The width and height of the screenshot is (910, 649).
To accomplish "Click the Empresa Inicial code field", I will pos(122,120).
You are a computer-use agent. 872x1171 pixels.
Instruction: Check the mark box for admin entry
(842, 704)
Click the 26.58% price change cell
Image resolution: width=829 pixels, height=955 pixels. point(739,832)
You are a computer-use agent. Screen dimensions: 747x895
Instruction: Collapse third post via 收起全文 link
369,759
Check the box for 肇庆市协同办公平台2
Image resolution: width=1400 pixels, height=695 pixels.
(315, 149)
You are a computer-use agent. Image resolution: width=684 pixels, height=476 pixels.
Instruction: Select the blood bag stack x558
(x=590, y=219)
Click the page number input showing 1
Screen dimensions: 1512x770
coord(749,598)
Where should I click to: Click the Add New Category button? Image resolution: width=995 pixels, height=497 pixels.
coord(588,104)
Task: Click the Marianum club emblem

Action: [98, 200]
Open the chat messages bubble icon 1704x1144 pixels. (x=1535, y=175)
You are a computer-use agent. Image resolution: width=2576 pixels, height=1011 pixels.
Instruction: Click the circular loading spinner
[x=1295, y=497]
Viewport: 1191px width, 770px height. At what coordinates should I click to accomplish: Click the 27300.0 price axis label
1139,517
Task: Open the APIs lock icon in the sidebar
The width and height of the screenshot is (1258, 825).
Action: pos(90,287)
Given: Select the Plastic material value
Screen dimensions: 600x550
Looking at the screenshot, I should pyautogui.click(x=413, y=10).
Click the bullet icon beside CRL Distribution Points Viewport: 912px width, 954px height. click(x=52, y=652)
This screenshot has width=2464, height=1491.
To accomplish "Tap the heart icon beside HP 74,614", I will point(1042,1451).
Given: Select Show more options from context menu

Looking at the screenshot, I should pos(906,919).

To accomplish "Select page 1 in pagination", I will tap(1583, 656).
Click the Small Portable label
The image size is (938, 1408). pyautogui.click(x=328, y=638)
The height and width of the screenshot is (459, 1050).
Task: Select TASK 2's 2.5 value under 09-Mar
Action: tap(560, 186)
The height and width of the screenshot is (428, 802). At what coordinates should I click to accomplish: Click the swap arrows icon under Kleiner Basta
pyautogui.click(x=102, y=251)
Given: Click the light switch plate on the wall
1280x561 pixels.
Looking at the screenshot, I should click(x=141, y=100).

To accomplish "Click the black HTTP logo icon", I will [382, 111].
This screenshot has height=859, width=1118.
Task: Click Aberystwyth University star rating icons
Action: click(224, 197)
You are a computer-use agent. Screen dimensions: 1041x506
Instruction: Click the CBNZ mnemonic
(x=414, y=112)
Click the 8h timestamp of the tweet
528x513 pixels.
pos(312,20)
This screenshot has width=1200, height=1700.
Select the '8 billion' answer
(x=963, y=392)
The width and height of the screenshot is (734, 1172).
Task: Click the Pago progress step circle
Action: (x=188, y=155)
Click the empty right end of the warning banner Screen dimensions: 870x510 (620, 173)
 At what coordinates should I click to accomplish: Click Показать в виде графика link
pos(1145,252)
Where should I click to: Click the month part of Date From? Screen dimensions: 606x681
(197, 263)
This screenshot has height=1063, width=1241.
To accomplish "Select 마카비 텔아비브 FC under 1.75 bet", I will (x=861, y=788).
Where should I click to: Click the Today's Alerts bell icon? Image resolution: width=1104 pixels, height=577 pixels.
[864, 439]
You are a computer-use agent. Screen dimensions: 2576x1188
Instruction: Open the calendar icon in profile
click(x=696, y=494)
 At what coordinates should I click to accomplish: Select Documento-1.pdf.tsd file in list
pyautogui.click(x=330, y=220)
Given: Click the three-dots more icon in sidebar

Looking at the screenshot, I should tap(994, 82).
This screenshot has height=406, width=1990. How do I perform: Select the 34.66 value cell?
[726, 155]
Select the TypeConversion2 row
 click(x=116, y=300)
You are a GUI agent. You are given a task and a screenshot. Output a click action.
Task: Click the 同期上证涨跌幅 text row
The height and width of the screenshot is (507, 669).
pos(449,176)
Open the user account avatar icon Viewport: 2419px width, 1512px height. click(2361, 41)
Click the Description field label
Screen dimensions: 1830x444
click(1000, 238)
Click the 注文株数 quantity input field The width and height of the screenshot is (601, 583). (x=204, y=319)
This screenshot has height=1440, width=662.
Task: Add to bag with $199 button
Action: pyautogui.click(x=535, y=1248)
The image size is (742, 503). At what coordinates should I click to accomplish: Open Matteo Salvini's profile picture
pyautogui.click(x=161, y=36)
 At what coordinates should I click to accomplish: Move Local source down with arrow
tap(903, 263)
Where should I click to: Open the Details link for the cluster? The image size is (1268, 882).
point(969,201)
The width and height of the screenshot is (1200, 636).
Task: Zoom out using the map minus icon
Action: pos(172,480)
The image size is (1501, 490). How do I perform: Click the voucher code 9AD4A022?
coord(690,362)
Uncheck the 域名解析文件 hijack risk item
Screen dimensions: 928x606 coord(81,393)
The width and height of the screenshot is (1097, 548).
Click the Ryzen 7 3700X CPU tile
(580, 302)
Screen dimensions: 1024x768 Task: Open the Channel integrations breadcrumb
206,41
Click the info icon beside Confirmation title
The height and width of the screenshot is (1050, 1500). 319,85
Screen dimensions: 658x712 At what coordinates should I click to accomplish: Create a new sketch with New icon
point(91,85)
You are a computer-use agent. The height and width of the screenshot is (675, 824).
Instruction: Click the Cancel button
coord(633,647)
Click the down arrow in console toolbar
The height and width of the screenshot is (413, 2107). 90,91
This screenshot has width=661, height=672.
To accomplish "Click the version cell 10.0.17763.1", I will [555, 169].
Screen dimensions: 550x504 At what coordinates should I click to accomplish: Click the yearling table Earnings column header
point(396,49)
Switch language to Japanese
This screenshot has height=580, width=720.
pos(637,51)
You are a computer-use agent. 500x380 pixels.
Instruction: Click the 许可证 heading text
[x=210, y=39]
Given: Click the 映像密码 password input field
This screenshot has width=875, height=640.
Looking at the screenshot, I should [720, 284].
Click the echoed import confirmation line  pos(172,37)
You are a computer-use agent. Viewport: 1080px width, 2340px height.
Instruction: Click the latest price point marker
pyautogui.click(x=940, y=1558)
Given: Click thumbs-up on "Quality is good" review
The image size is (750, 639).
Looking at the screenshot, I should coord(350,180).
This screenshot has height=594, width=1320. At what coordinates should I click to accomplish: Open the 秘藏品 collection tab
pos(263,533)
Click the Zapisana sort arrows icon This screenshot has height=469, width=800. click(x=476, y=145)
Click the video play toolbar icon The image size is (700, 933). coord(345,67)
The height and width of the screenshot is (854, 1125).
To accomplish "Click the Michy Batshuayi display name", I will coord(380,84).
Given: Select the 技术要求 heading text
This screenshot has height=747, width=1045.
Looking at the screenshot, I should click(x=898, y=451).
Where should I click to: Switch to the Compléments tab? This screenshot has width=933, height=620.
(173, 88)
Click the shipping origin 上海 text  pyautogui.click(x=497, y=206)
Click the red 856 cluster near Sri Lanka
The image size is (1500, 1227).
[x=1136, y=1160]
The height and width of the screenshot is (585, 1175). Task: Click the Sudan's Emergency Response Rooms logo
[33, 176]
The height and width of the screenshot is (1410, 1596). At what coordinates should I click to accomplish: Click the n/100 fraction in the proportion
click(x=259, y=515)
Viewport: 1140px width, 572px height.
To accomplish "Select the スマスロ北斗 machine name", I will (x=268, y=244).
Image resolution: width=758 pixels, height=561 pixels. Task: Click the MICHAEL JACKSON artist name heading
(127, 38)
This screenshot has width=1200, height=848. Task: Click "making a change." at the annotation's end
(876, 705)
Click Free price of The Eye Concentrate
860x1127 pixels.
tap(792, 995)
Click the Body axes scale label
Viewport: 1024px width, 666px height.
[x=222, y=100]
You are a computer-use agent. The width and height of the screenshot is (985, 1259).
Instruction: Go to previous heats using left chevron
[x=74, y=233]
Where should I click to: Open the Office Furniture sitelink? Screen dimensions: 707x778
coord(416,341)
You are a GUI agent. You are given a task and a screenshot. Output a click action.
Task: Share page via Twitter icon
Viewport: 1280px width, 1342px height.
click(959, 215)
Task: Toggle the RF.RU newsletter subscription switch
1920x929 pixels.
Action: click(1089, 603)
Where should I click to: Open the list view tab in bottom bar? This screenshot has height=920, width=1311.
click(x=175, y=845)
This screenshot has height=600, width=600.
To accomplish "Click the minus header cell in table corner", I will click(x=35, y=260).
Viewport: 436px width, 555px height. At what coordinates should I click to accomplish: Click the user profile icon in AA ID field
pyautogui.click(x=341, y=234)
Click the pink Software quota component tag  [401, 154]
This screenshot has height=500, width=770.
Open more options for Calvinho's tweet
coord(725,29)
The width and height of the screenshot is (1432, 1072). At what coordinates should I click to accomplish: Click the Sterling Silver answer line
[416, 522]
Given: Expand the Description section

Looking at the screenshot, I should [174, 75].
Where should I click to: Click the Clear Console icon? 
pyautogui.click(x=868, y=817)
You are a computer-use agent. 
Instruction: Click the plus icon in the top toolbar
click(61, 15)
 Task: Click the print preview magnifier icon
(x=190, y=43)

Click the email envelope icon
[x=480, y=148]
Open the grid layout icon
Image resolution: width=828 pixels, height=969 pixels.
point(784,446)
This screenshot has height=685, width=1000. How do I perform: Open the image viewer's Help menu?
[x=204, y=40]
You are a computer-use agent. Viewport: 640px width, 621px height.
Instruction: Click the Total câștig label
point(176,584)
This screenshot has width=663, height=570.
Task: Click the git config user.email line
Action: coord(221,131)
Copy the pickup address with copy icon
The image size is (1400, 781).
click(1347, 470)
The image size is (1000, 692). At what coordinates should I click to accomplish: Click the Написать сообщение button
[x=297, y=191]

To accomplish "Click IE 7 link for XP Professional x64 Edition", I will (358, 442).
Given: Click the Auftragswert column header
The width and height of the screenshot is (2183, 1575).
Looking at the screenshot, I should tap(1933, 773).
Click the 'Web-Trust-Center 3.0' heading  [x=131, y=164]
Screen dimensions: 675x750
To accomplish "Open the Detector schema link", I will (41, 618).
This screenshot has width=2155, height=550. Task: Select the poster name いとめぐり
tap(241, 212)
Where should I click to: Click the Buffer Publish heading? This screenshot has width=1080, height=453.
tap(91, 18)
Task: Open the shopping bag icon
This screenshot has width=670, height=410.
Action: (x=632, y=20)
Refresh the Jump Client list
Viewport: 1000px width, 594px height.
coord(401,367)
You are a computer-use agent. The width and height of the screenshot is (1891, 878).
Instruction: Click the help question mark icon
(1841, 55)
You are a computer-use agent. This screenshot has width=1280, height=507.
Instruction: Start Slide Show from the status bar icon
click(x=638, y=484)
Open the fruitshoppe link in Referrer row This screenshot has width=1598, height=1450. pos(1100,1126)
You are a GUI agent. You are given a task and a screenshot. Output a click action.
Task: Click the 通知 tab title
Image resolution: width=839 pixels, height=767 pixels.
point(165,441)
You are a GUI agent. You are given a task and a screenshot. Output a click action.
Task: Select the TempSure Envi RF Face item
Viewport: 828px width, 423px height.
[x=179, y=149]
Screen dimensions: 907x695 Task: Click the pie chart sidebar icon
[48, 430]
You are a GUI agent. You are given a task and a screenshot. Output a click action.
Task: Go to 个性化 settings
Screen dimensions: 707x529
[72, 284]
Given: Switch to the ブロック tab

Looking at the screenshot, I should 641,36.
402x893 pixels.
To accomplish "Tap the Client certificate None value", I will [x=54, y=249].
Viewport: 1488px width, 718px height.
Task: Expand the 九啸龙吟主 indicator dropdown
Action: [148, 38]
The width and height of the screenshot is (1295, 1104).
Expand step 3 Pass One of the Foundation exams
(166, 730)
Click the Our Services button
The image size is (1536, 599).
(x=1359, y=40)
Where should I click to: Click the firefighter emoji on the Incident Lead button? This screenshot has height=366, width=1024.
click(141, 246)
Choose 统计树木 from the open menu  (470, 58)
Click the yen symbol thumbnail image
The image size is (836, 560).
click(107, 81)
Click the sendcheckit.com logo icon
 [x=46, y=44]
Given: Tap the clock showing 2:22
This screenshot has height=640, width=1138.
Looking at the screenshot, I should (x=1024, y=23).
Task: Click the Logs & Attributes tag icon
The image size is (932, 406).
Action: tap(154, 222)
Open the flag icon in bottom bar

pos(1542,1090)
-----
> EXERCISE:
Of the entries above, repeat exactly the lines from the line with "Task: Click the print preview magnifier icon" through the line with "Task: Open the shopping bag icon", both of them included.

> FINISHED TASK:
 Task: Click the print preview magnifier icon
(x=190, y=43)

Click the email envelope icon
[x=480, y=148]
Open the grid layout icon
Image resolution: width=828 pixels, height=969 pixels.
point(784,446)
This screenshot has height=685, width=1000. How do I perform: Open the image viewer's Help menu?
[x=204, y=40]
You are a computer-use agent. Viewport: 640px width, 621px height.
Instruction: Click the Total câștig label
point(176,584)
This screenshot has width=663, height=570.
Task: Click the git config user.email line
Action: coord(221,131)
Copy the pickup address with copy icon
The image size is (1400, 781).
click(1347, 470)
The image size is (1000, 692). At what coordinates should I click to accomplish: Click the Написать сообщение button
[x=297, y=191]

To accomplish "Click IE 7 link for XP Professional x64 Edition", I will (358, 442).
Given: Click the Auftragswert column header
The width and height of the screenshot is (2183, 1575).
Looking at the screenshot, I should tap(1933, 773).
Click the 'Web-Trust-Center 3.0' heading  [x=131, y=164]
Screen dimensions: 675x750
To accomplish "Open the Detector schema link", I will (41, 618).
This screenshot has width=2155, height=550. Task: Select the poster name いとめぐり
tap(241, 212)
Where should I click to: Click the Buffer Publish heading? This screenshot has width=1080, height=453.
tap(91, 18)
Task: Open the shopping bag icon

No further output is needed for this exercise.